Element lookup records:
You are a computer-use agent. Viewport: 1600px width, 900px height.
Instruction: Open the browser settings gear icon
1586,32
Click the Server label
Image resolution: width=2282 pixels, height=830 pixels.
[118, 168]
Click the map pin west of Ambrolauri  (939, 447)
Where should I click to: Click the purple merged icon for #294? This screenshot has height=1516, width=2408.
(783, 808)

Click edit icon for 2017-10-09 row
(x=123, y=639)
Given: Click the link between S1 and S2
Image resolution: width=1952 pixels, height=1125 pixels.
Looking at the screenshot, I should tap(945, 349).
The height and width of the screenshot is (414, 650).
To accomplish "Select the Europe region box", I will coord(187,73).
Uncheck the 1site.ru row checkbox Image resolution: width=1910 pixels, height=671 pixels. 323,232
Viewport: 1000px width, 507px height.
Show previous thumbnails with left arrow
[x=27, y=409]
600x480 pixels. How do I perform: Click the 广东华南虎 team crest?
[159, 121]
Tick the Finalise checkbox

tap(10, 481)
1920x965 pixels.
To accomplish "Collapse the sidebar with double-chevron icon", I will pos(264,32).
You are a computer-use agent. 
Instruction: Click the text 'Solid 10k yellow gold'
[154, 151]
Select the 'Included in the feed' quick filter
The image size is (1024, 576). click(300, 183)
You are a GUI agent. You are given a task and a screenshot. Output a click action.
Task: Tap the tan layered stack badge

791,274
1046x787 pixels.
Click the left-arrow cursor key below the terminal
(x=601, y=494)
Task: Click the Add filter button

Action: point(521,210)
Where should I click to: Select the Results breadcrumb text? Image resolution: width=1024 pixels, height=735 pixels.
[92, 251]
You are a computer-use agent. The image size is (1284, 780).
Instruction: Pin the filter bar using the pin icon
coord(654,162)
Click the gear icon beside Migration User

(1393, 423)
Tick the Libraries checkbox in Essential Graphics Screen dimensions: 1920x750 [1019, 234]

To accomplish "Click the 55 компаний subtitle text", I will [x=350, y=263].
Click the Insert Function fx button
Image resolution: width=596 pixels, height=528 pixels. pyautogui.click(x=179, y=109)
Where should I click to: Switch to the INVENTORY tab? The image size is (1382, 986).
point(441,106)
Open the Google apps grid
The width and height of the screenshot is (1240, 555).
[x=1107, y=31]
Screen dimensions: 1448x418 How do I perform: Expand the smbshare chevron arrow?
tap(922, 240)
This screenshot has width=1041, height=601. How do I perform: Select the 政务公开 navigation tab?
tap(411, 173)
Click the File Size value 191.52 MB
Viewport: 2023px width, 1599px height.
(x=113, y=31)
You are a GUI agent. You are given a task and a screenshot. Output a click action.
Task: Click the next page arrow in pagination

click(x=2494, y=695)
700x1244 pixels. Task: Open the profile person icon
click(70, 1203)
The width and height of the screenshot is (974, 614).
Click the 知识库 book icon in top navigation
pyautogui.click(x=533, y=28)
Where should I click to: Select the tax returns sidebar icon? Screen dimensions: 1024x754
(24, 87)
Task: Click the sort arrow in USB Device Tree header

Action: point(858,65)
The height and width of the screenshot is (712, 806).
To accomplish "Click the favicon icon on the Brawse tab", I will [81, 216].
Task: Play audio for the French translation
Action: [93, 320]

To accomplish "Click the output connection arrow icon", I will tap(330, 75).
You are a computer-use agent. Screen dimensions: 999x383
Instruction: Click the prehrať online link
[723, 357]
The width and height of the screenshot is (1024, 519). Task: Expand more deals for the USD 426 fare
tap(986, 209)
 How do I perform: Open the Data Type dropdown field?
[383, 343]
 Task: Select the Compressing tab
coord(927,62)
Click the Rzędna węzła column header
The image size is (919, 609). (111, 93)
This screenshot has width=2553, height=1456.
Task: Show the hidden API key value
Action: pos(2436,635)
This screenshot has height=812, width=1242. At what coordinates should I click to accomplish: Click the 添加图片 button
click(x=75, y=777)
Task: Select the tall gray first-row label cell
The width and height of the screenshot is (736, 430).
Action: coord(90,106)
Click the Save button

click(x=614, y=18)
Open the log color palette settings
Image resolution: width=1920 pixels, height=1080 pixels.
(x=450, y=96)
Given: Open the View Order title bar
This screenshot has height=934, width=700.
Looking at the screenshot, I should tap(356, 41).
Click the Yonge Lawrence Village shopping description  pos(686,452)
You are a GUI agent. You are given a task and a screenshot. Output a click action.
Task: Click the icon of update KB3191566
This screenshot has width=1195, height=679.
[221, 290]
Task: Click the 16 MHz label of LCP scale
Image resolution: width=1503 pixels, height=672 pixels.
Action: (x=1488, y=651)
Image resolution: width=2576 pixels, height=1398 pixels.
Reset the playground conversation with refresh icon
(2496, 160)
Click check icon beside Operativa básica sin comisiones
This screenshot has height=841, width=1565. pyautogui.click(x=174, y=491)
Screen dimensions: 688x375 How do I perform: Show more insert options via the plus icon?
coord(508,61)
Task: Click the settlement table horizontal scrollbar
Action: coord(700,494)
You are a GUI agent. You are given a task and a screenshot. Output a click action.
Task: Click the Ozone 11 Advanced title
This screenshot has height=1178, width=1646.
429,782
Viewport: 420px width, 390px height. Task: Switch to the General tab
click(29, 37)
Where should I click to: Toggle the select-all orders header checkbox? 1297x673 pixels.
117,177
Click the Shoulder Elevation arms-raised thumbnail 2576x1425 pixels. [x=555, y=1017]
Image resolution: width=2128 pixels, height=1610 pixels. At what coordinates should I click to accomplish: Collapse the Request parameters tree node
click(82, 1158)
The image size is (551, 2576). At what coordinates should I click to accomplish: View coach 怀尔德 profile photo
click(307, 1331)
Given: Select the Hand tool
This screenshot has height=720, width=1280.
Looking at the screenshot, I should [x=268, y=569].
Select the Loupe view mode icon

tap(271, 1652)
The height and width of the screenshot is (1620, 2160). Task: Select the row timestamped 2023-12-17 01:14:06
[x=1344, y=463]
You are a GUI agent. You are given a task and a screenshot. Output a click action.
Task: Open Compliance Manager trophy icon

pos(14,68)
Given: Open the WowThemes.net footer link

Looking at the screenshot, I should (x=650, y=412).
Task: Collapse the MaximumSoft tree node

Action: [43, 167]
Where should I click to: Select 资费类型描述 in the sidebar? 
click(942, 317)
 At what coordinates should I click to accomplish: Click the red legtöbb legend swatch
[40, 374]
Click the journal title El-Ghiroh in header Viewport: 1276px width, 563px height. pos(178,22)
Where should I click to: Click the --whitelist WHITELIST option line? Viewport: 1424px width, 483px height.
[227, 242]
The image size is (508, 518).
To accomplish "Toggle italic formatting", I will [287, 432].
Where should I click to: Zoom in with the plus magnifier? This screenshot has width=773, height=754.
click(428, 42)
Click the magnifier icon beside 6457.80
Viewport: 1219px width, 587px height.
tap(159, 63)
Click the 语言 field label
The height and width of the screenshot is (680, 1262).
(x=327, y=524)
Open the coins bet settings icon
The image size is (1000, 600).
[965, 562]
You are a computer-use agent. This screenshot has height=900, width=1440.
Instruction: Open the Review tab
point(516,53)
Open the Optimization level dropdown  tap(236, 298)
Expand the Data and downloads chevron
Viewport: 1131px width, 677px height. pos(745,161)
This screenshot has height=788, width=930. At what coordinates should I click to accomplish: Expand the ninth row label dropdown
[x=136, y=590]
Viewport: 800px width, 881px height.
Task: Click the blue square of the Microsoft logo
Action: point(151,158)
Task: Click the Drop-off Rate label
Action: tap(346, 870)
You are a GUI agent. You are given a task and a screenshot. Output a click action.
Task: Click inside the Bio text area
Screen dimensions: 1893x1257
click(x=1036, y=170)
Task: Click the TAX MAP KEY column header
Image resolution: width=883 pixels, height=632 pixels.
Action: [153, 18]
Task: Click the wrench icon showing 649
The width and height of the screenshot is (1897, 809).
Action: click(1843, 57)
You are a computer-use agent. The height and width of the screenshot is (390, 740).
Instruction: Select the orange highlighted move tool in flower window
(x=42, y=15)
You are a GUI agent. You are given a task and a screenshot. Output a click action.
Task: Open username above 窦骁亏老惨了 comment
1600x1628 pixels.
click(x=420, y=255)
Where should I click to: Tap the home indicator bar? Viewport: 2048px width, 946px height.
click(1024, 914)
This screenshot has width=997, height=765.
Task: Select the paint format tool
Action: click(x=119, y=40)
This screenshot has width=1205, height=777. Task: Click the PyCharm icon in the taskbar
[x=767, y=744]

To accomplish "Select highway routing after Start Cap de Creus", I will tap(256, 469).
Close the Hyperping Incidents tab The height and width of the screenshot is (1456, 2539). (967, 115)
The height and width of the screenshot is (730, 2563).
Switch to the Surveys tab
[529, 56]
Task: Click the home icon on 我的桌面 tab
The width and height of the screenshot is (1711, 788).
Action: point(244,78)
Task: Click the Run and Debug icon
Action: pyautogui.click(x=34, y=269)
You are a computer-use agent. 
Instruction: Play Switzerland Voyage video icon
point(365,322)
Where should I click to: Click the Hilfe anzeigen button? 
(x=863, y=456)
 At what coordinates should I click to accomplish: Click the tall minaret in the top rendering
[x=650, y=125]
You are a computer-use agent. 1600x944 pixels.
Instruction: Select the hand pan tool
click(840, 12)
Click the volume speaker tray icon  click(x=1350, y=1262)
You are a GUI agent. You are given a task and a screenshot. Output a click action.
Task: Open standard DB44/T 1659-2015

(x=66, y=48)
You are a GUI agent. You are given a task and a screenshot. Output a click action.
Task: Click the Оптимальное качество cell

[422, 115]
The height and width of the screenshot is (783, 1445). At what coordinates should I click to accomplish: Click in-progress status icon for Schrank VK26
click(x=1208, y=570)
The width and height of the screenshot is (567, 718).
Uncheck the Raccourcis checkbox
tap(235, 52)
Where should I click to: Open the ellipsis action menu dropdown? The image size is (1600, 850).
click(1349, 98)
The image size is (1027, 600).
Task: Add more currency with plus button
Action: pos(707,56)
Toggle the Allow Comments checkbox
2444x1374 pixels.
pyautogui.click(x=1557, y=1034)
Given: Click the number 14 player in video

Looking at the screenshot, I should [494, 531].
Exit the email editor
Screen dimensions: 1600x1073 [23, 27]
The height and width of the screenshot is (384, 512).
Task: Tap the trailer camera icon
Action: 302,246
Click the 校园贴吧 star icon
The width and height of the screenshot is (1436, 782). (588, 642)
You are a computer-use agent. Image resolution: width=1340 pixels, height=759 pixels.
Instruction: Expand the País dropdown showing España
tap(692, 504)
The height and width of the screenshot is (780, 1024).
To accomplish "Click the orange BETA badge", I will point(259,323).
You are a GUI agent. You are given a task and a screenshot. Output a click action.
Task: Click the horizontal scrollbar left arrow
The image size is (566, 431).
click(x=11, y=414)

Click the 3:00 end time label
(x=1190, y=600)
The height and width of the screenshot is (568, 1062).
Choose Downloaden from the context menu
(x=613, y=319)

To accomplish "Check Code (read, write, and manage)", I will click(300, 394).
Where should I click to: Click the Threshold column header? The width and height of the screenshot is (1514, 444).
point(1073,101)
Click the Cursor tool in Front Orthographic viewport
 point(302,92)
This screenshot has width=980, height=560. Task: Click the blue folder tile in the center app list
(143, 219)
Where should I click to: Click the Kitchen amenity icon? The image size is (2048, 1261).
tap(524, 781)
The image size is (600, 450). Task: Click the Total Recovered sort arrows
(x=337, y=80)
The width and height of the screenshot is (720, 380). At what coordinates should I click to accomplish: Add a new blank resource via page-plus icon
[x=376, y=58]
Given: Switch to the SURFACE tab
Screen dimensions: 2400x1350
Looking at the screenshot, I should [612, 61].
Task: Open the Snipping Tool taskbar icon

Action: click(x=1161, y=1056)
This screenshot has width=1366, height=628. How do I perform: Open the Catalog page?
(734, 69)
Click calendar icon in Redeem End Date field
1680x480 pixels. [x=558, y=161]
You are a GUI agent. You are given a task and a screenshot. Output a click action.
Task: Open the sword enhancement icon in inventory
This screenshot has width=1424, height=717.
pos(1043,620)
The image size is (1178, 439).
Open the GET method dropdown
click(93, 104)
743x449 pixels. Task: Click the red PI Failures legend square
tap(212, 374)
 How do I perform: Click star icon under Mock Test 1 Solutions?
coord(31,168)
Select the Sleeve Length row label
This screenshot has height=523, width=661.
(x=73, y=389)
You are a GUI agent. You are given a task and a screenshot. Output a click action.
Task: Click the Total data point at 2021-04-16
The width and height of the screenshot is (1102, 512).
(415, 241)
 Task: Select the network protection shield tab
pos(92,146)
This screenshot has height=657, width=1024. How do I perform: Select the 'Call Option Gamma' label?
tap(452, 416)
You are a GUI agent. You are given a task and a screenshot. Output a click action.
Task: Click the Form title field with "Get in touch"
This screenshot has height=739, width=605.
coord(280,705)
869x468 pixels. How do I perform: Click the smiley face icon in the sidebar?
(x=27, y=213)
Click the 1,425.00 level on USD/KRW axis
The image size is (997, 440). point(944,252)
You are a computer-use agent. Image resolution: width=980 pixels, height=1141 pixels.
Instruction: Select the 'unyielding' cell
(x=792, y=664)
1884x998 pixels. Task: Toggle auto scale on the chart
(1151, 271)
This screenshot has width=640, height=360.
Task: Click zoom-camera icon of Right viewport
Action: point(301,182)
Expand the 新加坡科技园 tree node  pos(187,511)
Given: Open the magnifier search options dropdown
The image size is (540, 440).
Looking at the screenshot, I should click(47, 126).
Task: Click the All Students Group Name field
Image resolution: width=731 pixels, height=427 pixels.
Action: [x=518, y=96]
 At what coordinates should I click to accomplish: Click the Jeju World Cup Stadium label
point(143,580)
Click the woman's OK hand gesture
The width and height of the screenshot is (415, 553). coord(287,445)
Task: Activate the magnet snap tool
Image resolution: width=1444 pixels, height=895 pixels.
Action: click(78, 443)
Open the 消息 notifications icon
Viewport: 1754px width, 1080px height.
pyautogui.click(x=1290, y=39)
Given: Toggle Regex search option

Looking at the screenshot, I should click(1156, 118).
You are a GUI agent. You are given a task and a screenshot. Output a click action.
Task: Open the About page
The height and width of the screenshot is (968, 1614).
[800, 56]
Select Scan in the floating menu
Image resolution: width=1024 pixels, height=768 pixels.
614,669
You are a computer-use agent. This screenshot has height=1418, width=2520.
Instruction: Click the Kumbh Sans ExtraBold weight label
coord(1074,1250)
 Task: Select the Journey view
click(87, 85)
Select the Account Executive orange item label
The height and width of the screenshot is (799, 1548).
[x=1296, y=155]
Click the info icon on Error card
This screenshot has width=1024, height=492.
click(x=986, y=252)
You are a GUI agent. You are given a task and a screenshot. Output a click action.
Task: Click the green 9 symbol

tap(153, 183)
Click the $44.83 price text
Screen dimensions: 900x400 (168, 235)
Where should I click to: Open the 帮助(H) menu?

◆ **EXERCISE TASK**
Pick out each line in the material above that contains the string "plus" and copy those lines.

◆ **TASK RESPONSE**
Screen dimensions: 688x375 How do I perform: Show more insert options via the plus icon?
Where should I click to: Zoom in with the plus magnifier? This screenshot has width=773, height=754.
Task: Add more currency with plus button
The width and height of the screenshot is (720, 380). At what coordinates should I click to accomplish: Add a new blank resource via page-plus icon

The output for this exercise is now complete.